* [RECORDS TO PROCESS]
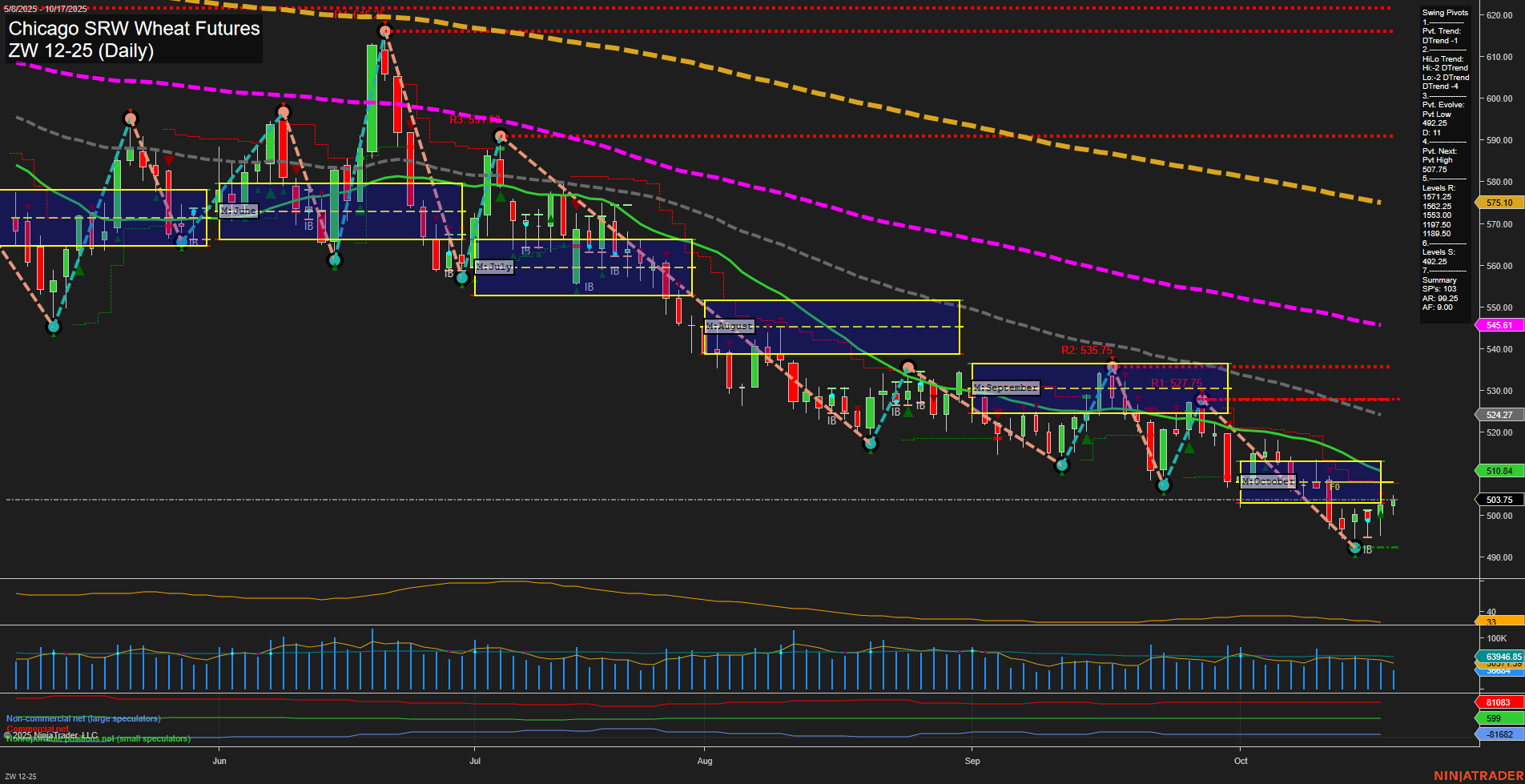Click the M:June range box label
The height and width of the screenshot is (784, 1525).
click(x=238, y=211)
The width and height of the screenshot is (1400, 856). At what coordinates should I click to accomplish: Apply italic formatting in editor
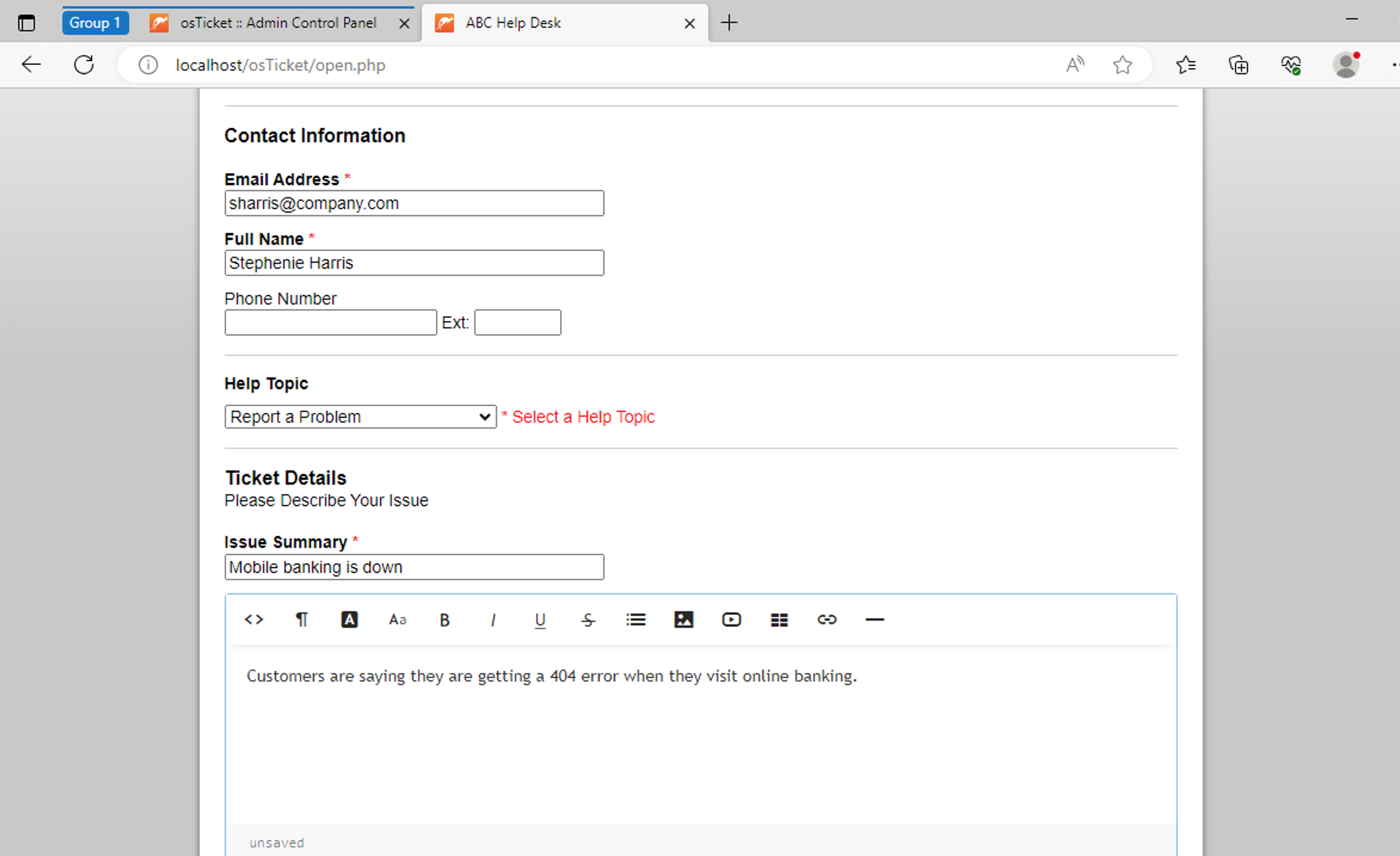click(x=493, y=620)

* [WORK TASK]
The line that contains "The width and" begins the range and the last line of the entries ends it; print that range exactly, without pictures.

* [TASK OUTPUT]
The width and height of the screenshot is (1400, 856). At what coordinates should I click to accomplish: Apply italic formatting in editor
click(x=493, y=620)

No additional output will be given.